> I don't know any thing about VM and very little about IP.
> However I can
> share one OSA card with multiple LPARS each with its own IP
> address and
> possibly a VIPA address.  All IP addresses are in the same
> network, and all
> have the same physical MAC address of the OSA card.

Yeah. There's a lot of seriously unusual magic going on to make that
work -- this part is one of the hardest things for network weenies to
grasp: that there can be more than one system with the same physical MAC
*iff* there is a separation of layer 2 MAC frame processing from layer 3
IP processing, and a single entity (your OSA) controls the mapping
between layer 2 and layer 3 address mappings in a consistent way.

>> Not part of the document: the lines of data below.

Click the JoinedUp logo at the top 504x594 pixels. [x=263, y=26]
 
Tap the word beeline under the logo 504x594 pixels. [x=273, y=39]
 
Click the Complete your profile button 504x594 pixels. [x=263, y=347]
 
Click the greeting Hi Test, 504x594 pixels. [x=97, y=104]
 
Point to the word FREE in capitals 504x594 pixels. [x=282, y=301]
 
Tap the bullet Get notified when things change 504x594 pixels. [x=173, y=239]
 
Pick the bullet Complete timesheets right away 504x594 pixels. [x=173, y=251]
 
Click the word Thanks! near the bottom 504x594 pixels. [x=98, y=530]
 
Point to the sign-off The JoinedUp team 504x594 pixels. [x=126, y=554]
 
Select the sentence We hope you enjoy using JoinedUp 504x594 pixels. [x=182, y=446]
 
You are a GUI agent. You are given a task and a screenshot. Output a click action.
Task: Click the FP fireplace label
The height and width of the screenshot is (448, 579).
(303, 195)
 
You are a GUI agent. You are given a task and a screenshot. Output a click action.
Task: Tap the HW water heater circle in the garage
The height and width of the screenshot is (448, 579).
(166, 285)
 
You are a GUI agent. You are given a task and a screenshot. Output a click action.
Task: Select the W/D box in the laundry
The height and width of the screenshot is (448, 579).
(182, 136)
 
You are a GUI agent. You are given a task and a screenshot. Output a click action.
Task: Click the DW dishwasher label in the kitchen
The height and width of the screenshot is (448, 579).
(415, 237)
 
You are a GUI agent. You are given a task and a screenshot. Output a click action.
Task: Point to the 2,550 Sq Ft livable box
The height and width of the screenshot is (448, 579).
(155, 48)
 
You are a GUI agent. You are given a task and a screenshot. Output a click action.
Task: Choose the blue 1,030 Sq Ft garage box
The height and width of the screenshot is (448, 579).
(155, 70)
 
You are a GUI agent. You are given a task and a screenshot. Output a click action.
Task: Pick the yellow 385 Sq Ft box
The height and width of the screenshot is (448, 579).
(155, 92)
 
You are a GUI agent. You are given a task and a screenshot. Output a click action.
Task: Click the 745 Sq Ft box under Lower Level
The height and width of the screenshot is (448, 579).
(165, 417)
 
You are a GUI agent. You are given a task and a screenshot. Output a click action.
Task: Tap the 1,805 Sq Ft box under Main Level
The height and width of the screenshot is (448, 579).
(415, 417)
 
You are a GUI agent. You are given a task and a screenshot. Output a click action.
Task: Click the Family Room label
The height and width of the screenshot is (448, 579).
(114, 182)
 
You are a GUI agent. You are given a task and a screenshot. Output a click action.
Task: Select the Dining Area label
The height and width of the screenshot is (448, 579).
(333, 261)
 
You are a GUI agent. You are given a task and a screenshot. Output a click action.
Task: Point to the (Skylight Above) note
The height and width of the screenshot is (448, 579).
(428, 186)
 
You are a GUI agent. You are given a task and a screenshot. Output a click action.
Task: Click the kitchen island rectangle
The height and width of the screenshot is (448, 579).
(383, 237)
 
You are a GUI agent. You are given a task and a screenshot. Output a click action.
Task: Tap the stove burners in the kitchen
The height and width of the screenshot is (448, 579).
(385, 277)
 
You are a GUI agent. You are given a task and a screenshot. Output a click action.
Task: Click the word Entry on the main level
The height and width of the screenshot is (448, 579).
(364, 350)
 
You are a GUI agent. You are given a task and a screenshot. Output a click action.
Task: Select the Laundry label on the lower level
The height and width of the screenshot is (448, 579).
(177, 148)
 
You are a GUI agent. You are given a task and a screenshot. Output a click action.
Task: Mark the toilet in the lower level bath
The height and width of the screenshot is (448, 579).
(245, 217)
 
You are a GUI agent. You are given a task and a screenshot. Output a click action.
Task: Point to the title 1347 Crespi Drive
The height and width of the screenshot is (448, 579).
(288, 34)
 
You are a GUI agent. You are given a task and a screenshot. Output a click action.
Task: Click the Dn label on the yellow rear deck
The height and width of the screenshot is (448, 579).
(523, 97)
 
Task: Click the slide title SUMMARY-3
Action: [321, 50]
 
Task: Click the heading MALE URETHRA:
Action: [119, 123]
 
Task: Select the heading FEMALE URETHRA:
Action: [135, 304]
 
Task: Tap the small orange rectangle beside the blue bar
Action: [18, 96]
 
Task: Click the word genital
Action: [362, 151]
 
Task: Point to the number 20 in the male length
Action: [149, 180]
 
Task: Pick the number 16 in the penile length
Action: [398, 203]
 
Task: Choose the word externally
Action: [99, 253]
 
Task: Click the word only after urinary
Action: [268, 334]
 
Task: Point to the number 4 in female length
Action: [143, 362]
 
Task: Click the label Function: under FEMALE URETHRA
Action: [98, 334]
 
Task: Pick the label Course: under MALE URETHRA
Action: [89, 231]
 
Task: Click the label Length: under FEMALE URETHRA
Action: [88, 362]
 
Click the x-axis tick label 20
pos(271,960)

ARP and MAC addresses are layer 2 things -- below the IP layer (at layer
3). At layer 2, the MAC address IS unique -- there's only one physical
card with that MAC attached within the collision domain.

In the shared environment you mention, the OSA is acting as a "layer
2.75" device -- it's aware of some layer 3 addressing, but is not a full
layer 3 router. The OSA ucode is handling mapping the single layer 2 MAC
to multiple layer 3 addresses (which is why the stacks behind the OSA
don't do ARP processing, because to make all this work, the card has to
do it to keep all the ducks lined up while sharing a single physical
MAC).

If you load the layer 2 microcode, or you're dealing with combinations
of internal and external systems on VLANs, then you have to have unique
MACs, because that OSA ucode mapping magic is no longer active for that
conenction -- you gotta play with the real world scenario, where
everything has to have a unique MAC.